» Provided data:

※ ※ ※

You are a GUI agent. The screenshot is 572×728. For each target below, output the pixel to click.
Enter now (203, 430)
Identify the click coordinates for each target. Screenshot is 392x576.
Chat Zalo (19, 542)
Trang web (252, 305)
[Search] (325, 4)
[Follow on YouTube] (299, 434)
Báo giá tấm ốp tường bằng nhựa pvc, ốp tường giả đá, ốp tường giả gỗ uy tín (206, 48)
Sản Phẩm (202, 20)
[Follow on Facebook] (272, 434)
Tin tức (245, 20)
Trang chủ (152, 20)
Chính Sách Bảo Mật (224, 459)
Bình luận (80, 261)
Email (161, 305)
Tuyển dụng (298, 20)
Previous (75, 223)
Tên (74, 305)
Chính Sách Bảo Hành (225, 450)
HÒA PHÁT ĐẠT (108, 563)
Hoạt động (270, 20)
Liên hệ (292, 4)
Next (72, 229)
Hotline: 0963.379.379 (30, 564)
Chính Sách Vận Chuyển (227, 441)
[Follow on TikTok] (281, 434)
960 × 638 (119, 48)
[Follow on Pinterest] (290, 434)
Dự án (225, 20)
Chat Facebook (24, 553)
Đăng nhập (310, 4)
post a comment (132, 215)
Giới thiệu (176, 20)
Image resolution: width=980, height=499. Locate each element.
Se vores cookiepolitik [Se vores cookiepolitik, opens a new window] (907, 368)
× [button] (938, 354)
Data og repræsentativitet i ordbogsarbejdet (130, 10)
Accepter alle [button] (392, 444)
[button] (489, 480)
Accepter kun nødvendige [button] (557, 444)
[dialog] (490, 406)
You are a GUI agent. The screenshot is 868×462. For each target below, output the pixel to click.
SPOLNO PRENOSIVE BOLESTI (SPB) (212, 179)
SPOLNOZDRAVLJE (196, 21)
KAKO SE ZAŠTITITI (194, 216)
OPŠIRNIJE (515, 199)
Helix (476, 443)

※ ※ ※

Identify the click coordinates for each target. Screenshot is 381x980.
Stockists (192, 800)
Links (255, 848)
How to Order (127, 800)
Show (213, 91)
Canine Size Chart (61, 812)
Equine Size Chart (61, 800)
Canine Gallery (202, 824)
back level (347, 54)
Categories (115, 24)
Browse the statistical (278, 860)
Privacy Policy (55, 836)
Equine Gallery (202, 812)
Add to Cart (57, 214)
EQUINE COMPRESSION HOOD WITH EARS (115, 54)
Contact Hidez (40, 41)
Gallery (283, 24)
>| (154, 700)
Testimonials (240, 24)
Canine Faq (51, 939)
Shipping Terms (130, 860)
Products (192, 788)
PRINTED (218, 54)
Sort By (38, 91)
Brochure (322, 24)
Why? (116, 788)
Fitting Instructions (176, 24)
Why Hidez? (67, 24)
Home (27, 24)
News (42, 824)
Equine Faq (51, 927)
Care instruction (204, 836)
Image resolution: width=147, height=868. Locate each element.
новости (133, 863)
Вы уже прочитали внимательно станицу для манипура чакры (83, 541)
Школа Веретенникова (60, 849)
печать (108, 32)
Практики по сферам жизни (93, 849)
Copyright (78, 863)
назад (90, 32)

※ ※ ※

» Exercise details: Write out every row from the one containing "EQUINE COMPRESSION HOOD WITH EARS (115, 54)" down to the one containing "назад (90, 32)", both included, with nothing changed.

» Task answer:
EQUINE COMPRESSION HOOD WITH EARS (115, 54)
Contact Hidez (40, 41)
Gallery (283, 24)
>| (154, 700)
Testimonials (240, 24)
Canine Faq (51, 939)
Shipping Terms (130, 860)
Products (192, 788)
PRINTED (218, 54)
Sort By (38, 91)
Brochure (322, 24)
Why? (116, 788)
Fitting Instructions (176, 24)
Why Hidez? (67, 24)
Home (27, 24)
News (42, 824)
Equine Faq (51, 927)
Care instruction (204, 836)
Image resolution: width=147, height=868. Locate each element.
новости (133, 863)
Вы уже прочитали внимательно станицу для манипура чакры (83, 541)
Школа Веретенникова (60, 849)
печать (108, 32)
Практики по сферам жизни (93, 849)
Copyright (78, 863)
назад (90, 32)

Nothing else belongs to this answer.